[Collection entries]
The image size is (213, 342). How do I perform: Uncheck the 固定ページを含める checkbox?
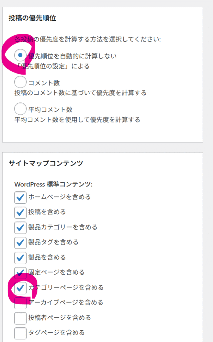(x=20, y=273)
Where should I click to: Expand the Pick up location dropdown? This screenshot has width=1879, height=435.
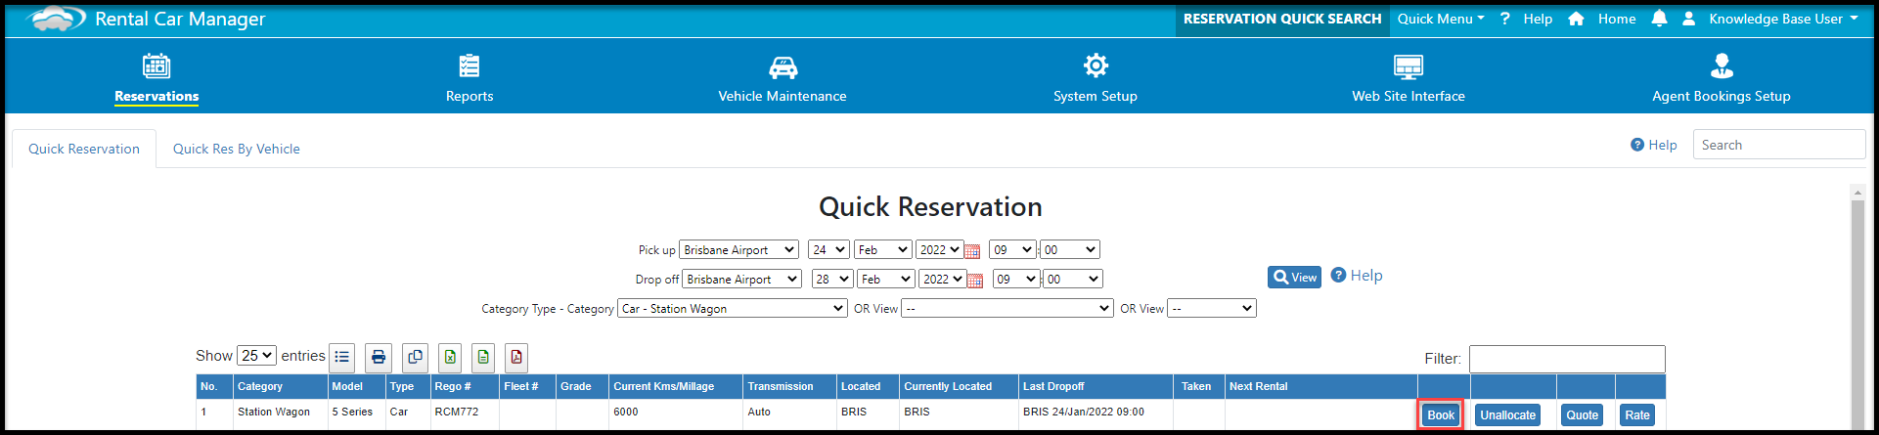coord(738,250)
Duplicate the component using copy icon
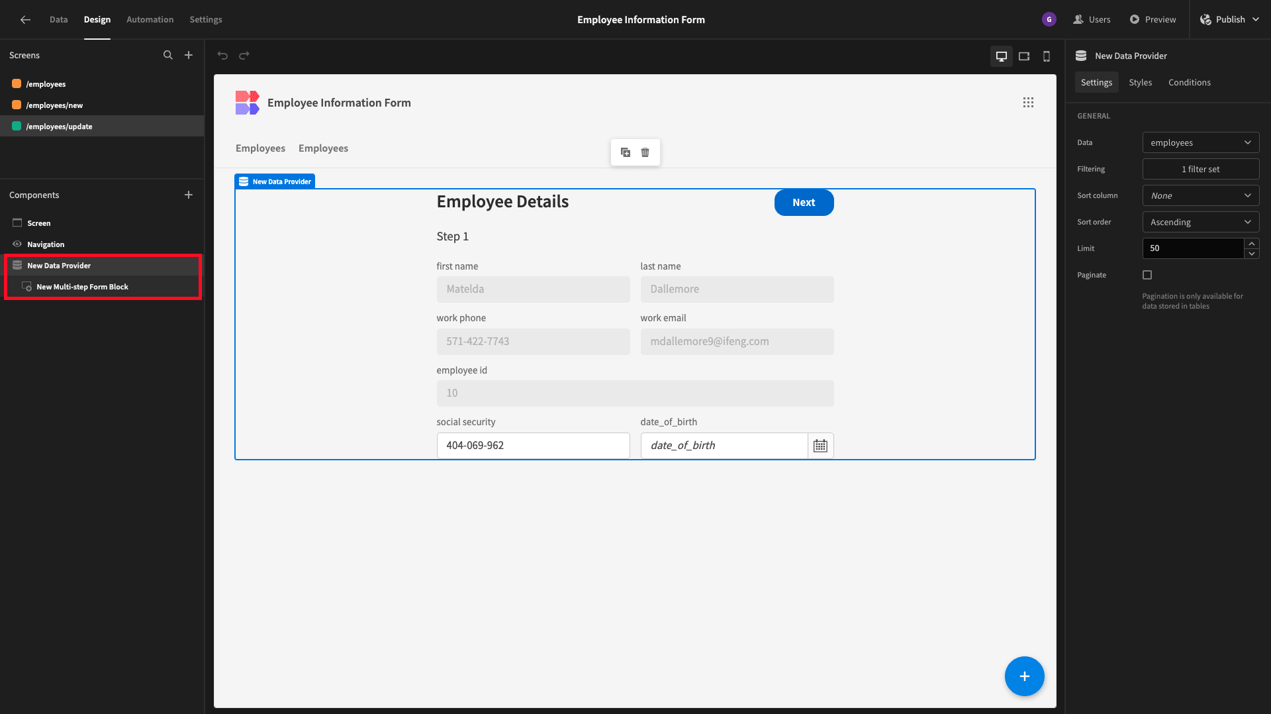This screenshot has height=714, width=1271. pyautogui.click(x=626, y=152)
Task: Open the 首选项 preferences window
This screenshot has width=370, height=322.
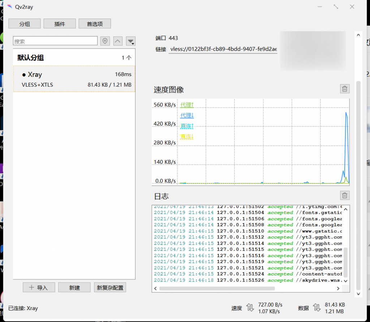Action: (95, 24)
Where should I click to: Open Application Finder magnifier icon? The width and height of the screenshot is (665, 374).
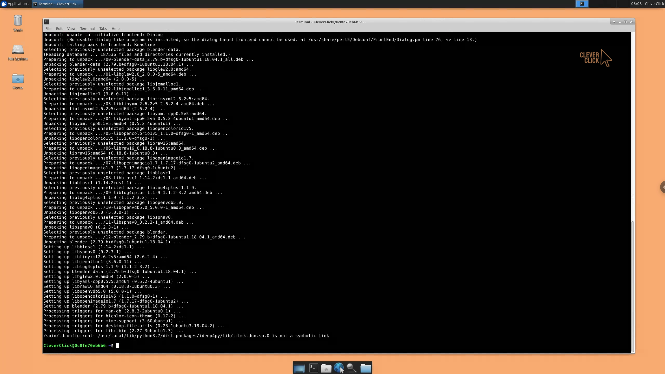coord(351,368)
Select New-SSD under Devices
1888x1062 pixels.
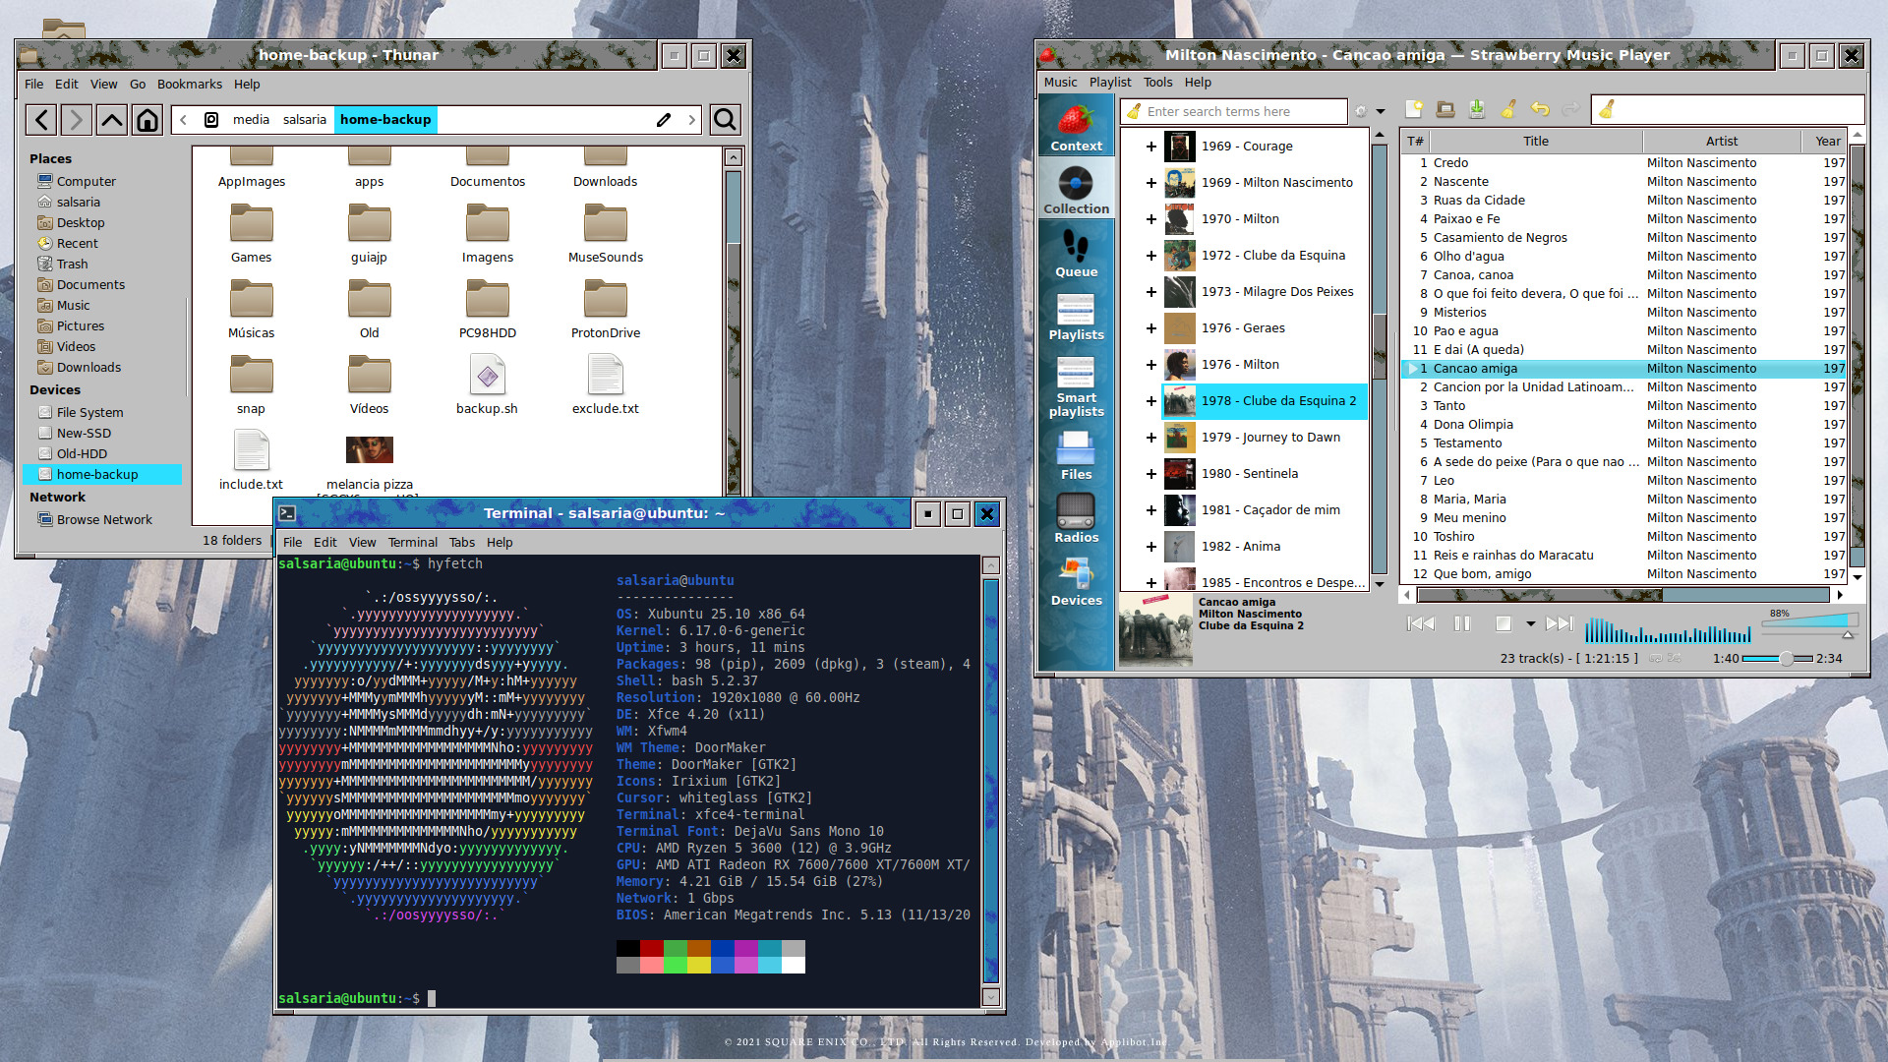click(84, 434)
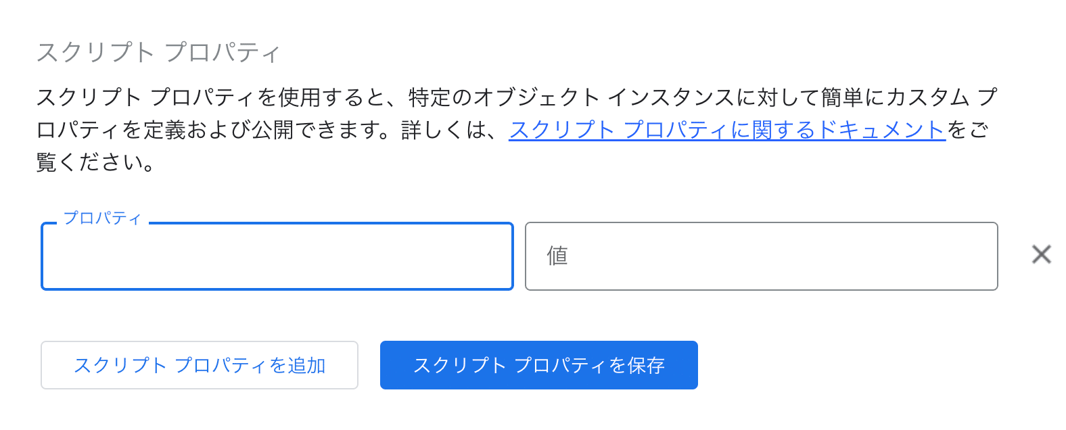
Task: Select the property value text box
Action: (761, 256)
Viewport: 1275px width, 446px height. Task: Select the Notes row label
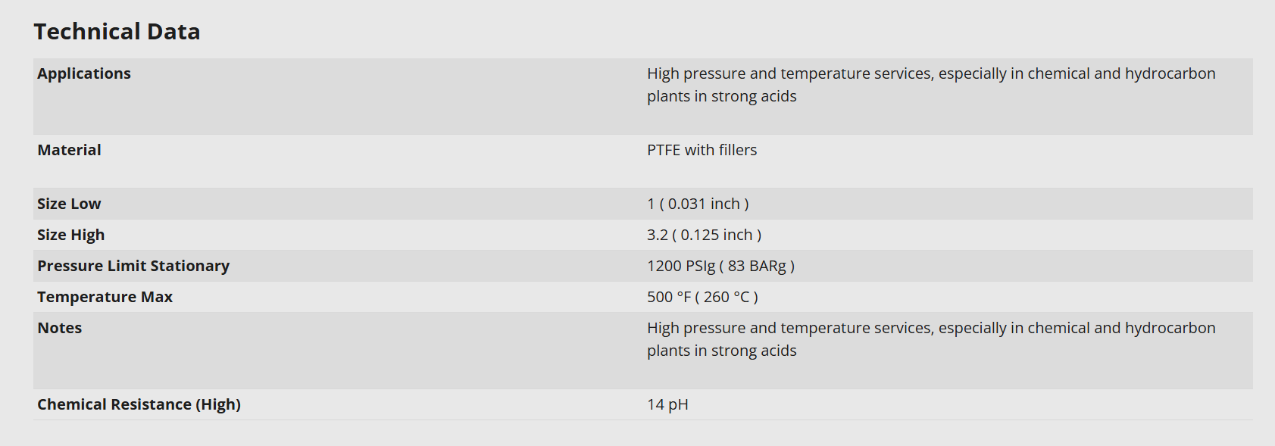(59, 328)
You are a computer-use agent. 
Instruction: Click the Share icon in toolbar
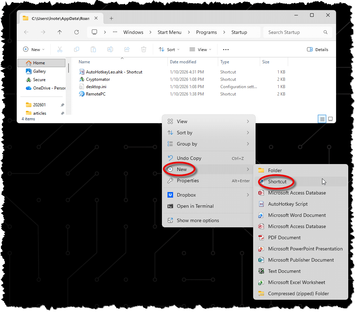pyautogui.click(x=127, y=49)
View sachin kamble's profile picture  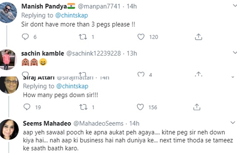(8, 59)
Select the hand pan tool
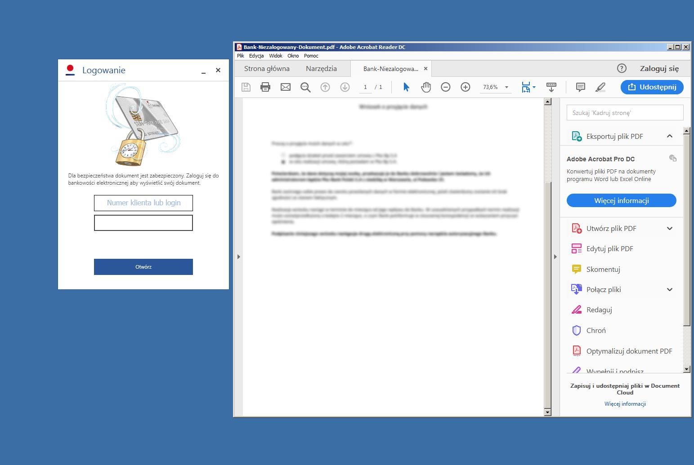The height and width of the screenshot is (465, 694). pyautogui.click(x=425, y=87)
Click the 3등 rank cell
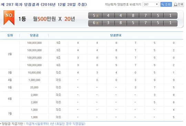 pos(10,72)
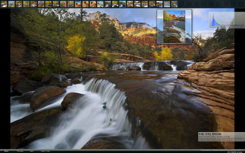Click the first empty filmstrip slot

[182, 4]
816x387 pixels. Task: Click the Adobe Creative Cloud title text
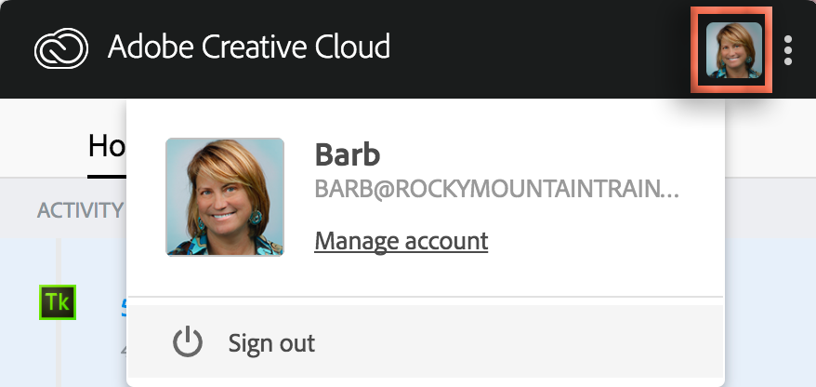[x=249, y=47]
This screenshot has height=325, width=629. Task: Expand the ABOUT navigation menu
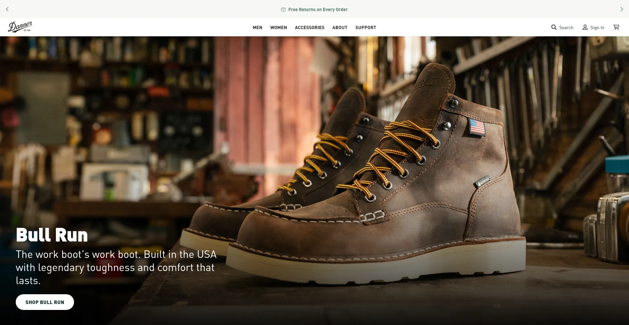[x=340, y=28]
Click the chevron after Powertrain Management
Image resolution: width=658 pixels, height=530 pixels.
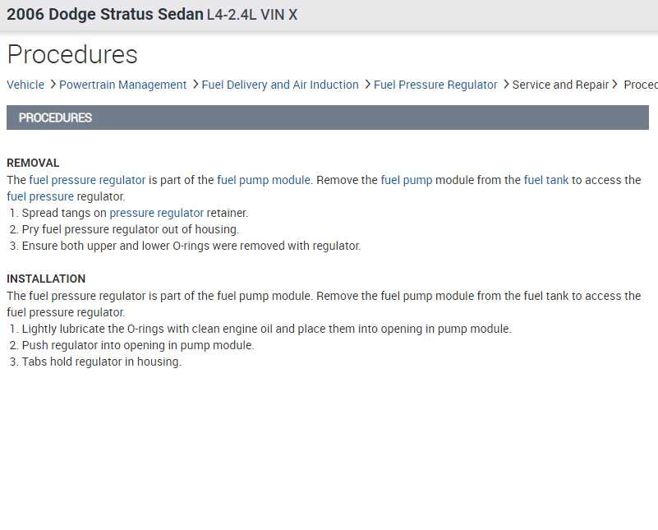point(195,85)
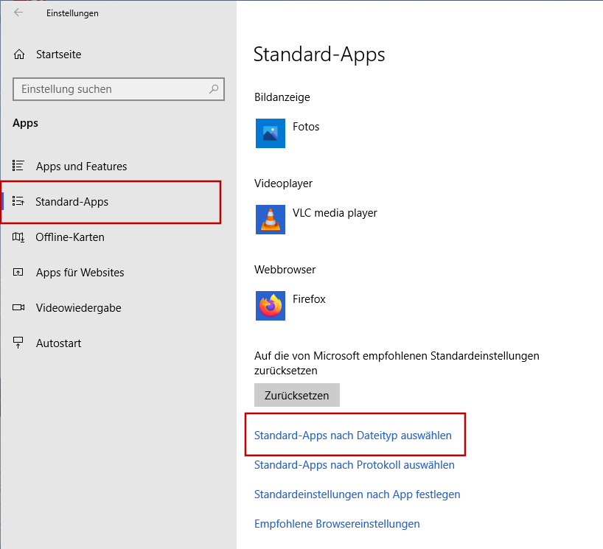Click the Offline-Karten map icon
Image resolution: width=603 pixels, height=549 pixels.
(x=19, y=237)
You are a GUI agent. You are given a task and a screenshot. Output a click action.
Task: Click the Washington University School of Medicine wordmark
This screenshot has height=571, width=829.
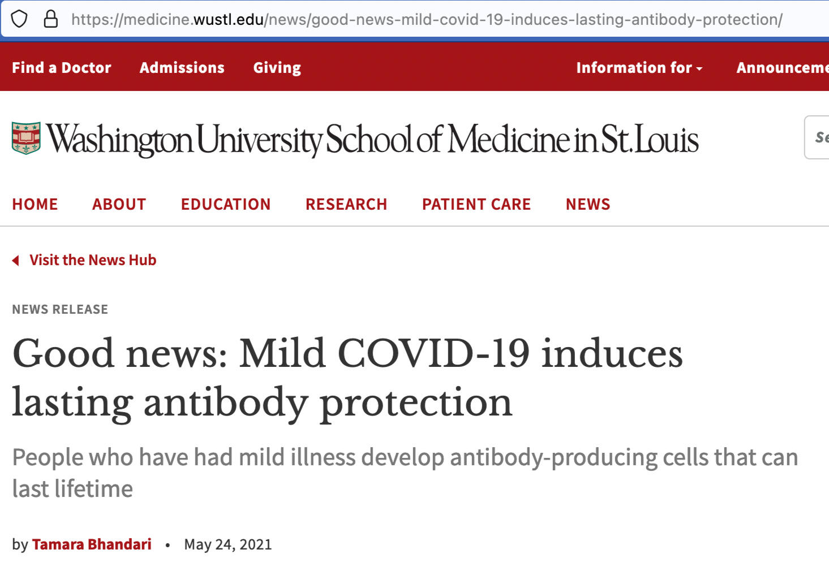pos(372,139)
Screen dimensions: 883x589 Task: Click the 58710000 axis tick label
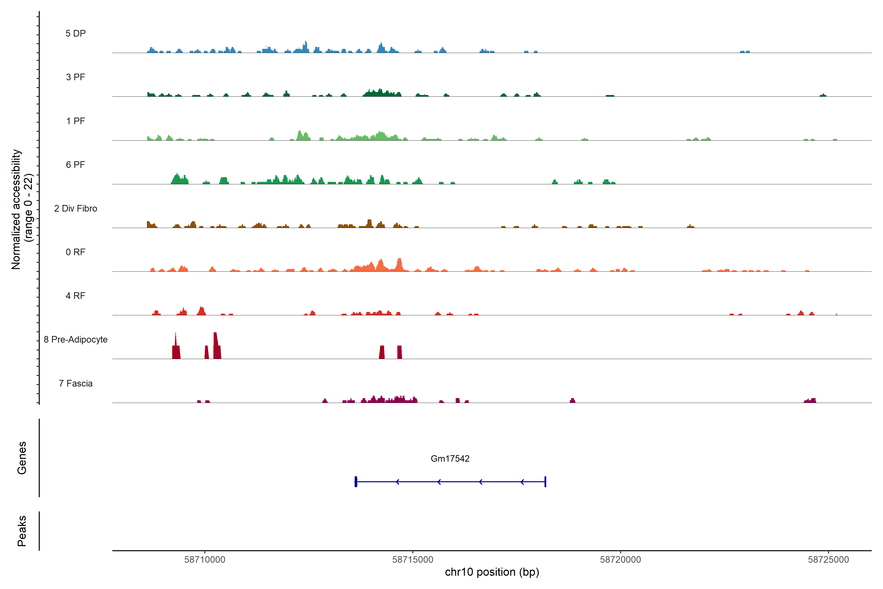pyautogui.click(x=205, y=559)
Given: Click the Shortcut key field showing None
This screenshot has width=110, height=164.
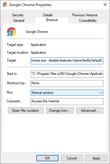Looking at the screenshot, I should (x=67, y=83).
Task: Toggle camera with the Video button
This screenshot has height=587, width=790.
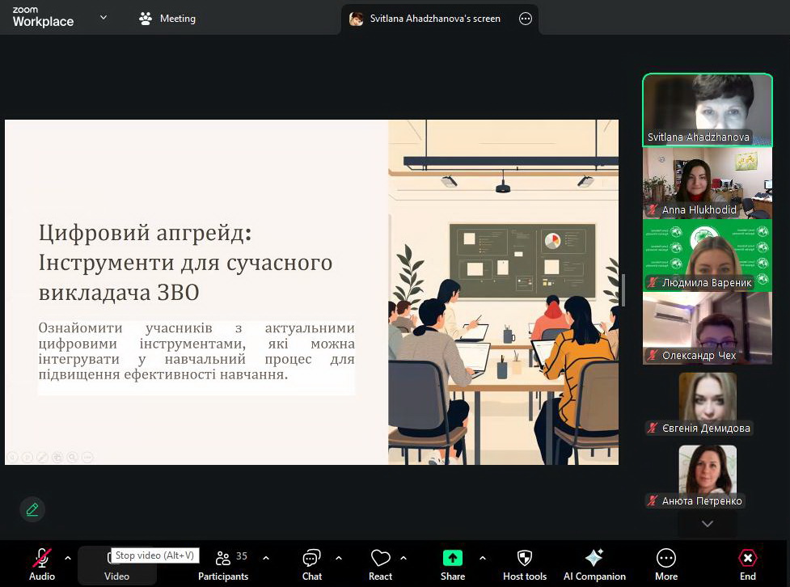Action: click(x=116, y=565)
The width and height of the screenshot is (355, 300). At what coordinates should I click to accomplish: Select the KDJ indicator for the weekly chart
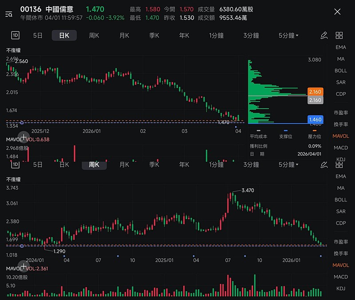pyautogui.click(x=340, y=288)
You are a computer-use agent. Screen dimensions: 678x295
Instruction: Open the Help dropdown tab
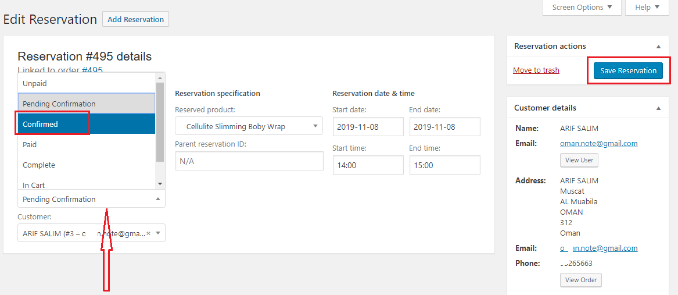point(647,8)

* Task statement: Update the records from the line containing "This screenshot has height=325, width=629." down through the line containing "(x=19, y=237)", replacing "chevron" with "arrow" and leaving everything else unchanged. Write out only those lines, and omit the pictures from your answer.

* Task response:
This screenshot has height=325, width=629. Task: Expand the ABOUT navigation menu
[x=340, y=28]
Click the arrow after Powertrain Management
Image resolution: width=658 pixels, height=530 pixels.
point(195,85)
Click the Offline-Karten map icon
Image resolution: width=603 pixels, height=549 pixels.
(x=19, y=237)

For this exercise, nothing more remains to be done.